(Dataset entries)
*** Begin section ***

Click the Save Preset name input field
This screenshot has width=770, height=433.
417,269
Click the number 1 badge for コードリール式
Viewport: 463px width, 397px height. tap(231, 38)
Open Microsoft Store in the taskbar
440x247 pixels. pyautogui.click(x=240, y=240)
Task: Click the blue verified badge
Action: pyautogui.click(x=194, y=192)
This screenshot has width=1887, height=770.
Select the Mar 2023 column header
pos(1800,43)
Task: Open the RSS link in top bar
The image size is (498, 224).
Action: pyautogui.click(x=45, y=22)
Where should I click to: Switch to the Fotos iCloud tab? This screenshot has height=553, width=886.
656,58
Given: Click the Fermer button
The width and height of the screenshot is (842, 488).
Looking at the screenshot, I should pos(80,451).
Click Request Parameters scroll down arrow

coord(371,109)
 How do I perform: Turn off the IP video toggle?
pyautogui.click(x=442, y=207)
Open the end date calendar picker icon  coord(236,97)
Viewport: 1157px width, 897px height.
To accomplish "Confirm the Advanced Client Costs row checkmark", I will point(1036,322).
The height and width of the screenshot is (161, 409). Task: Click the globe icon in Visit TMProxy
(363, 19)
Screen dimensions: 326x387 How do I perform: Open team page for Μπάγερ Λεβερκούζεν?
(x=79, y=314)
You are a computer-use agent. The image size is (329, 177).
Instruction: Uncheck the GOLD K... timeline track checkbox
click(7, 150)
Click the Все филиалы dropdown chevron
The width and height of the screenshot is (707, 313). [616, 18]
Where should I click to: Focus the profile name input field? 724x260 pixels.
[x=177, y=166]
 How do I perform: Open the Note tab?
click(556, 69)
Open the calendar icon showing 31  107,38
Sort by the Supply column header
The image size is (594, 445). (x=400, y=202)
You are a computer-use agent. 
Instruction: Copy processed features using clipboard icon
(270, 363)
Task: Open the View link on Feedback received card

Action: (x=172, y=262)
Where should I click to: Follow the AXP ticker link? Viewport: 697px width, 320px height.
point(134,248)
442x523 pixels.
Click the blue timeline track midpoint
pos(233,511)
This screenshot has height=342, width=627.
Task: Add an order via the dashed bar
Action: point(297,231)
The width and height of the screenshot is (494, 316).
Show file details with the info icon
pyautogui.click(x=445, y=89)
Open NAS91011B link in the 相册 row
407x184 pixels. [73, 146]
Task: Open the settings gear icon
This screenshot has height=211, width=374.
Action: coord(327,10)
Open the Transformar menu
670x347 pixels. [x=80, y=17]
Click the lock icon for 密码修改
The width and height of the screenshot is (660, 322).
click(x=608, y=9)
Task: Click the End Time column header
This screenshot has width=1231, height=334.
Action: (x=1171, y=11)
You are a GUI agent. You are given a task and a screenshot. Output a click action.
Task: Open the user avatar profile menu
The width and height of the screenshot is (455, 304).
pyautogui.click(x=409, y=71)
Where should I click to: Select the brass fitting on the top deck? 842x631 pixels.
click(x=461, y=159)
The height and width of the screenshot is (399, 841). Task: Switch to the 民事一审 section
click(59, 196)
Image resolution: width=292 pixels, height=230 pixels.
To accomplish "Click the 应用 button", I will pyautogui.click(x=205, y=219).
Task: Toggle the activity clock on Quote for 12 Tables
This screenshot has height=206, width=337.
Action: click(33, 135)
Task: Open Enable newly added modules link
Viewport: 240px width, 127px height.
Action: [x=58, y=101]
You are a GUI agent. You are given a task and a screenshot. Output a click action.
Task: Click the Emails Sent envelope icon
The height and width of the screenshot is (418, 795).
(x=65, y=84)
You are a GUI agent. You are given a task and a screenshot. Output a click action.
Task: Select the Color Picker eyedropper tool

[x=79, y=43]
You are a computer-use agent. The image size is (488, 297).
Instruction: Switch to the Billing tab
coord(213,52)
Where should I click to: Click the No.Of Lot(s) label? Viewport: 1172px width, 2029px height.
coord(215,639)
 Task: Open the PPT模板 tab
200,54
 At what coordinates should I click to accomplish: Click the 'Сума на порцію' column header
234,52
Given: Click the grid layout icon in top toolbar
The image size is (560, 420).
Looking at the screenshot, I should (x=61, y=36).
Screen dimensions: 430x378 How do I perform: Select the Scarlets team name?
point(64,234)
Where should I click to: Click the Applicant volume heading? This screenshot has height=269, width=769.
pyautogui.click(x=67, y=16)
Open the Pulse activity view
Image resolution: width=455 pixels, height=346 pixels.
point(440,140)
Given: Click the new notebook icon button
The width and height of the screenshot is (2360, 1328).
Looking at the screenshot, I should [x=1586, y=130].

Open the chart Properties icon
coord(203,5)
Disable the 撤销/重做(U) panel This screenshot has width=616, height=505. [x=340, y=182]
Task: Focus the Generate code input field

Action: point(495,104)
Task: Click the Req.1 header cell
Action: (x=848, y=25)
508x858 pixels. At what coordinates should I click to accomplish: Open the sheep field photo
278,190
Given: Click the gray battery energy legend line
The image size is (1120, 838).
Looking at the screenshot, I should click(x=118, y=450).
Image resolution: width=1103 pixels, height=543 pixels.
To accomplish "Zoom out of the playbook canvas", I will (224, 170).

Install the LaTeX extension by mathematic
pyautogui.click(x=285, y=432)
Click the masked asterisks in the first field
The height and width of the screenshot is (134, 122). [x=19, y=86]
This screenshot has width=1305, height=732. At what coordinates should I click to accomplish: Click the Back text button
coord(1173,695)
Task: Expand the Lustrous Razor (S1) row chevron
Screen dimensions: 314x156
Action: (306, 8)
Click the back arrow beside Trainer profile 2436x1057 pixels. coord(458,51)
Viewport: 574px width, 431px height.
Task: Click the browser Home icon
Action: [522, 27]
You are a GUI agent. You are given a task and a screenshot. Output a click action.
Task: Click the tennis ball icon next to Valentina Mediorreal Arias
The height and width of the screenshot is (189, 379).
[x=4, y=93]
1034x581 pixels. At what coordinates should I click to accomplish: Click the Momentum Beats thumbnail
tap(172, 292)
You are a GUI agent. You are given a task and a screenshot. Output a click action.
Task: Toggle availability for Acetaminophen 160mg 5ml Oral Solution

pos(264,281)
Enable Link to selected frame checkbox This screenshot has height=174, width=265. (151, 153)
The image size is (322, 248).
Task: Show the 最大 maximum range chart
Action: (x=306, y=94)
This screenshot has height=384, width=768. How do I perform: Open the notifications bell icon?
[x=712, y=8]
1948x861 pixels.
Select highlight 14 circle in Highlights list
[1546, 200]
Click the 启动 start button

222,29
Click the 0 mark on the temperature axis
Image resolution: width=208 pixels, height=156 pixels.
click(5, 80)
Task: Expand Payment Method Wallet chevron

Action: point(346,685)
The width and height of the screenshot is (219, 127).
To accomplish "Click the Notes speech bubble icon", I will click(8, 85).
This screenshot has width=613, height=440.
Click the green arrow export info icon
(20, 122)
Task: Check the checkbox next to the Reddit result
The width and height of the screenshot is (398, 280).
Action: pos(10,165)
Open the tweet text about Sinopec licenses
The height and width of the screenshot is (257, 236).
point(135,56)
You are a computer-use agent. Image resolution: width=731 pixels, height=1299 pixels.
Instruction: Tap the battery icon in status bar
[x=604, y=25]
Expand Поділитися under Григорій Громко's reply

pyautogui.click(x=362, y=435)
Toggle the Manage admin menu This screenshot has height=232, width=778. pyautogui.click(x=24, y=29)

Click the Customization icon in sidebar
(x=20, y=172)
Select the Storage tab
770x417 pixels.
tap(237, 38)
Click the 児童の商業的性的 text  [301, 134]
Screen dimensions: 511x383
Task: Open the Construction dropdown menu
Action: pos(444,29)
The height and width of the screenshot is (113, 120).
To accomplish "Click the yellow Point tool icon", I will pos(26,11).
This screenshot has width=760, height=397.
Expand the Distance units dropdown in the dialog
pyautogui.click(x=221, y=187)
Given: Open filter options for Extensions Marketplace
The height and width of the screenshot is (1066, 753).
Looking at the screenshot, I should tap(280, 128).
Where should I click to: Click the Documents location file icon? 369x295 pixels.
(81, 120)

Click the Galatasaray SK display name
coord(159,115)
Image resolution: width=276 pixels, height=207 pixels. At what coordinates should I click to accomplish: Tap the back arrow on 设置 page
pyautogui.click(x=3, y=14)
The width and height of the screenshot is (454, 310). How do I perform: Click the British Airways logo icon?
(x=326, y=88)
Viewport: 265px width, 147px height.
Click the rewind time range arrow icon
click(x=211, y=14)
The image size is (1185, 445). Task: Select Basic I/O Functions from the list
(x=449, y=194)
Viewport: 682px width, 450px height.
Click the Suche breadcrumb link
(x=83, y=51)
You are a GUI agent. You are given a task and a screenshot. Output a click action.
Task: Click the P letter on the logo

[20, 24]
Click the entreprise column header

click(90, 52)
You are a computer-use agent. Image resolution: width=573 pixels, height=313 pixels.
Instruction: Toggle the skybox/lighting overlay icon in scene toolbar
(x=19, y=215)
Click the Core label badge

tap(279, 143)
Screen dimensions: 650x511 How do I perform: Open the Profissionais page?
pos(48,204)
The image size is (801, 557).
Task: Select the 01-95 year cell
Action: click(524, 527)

*** End section ***

Task requirements: Where a line above holds the string "next", show that line.

Result:
Task: Click the tennis ball icon next to Valentina Mediorreal Arias
Task: Check the checkbox next to the Reddit result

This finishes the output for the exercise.